Its crew of sailors were all new to this, but they laughed as they rode the waves and tested their time-proven craft on waters so far from its home.
“It’s a great platform for teaching language, culture and history,’’ said Vincente “Vince” Diaz of the watercraft. He brought the outrigger canoe to Randall’s Milan Beach Resort on Lac qui Parle Lake on Sept. 3.
His crew of paddlers were members of Milan’s Micronesian community. Some said they remember seeing outrigger canoes on their home island in the State of Chuuk, a part of the Federated States of Micronesia. They were very young at the time, maybe 5 years old, said one of the paddlers, Michael Elias. None had prior experience with the craft.
Diaz is an associate professor of American Indian studies at the University of Minnesota. A native of Guam, he is a researcher and author on the indigenous people of the Pacific. He has a great interest in outrigger canoes, and once produced a documentary on their important role in the lives of the people of the Pacific.
“They are the most dispersed people in the world,’’ said Diaz of what are known as the Austronesian people. Thanks to their watercraft, they can be found from Southeast Asia to the east coast of Africa. Remnants of their outrigger and double-hulled canoes have also been found on the western coasts of Peru and California. Their arrival in the Americas pre-dates Columbus by 400 or more years, he said.
The outrigger canoe that rode the waters of Lac qui Parle Lake so easily had been built in Guam, but its design and technology owe to the people living on a small atoll in the state of Chuuk known as Polowat. Diaz said some of the people on the state’s more remote islands had preserved the culture and technology of outrigger canoes.
A revival has been taking place, and the use of the sea-worthy craft is being encouraged for modern day fishing and transport. “They’ve revived the traditions in the last 30 to 40 years in real, spectacular ways,’’ said Diaz.
This craft was displayed at the Smithsonian Institute in Washington D.C. as part of a world conference on indigenous people. The expense of shipping it back led the Institute to ask Diaz if he was still interested in keeping it instead. “Of course,’’ he said.
He has previously taught at the University of Michigan and the University of Illinois. This craft has proven itself - and attracted plenty of attention - on a lake near Champagne, Illinois.

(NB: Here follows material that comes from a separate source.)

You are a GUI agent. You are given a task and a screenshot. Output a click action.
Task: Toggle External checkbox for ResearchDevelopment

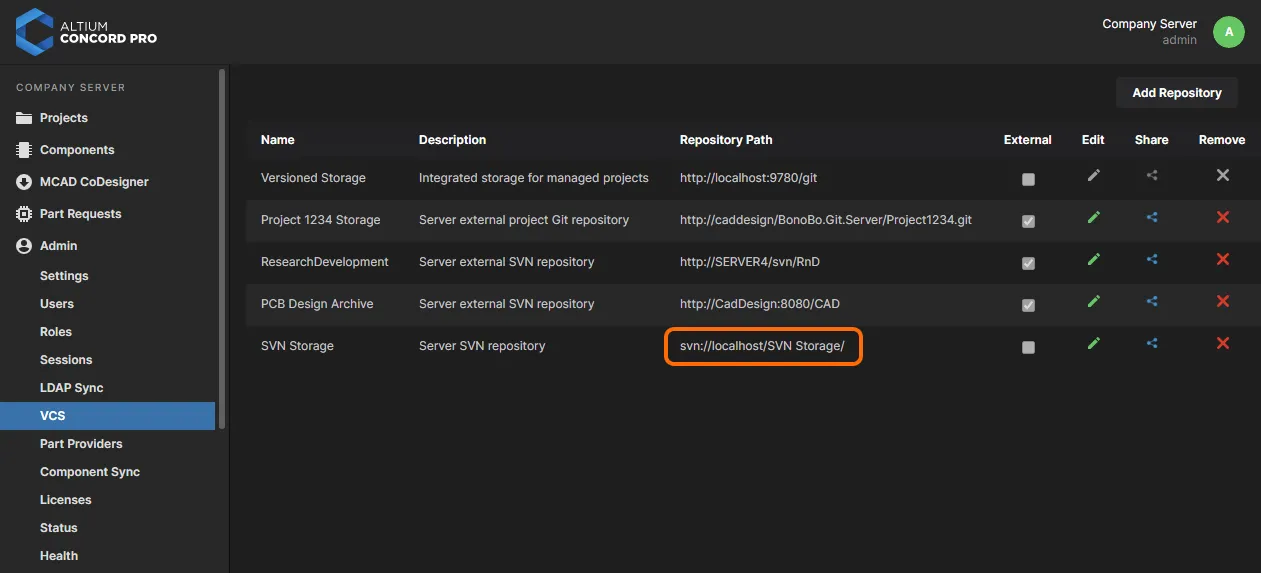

It attracted lots of attention at Randall’s Milan Beach Resort too. Before they took it to the water, Diaz offered instructions to his sailors, along with lessons on how to raise its sail. Diaz judged wind conditions too risky for a novice crew of sailors that day, but plans are to bring it back to the lake on calmer days.
Diaz and his colleague, David Chang, American Indian instructor with the University of Minnesota, are hoping to help the Micronesian community build an outrigger canoe of their own this coming year.
They are also reaching out to the Dakota and Ojibwe communities. They are interested in discussing the canoe cultures of Minnesota’s native communities.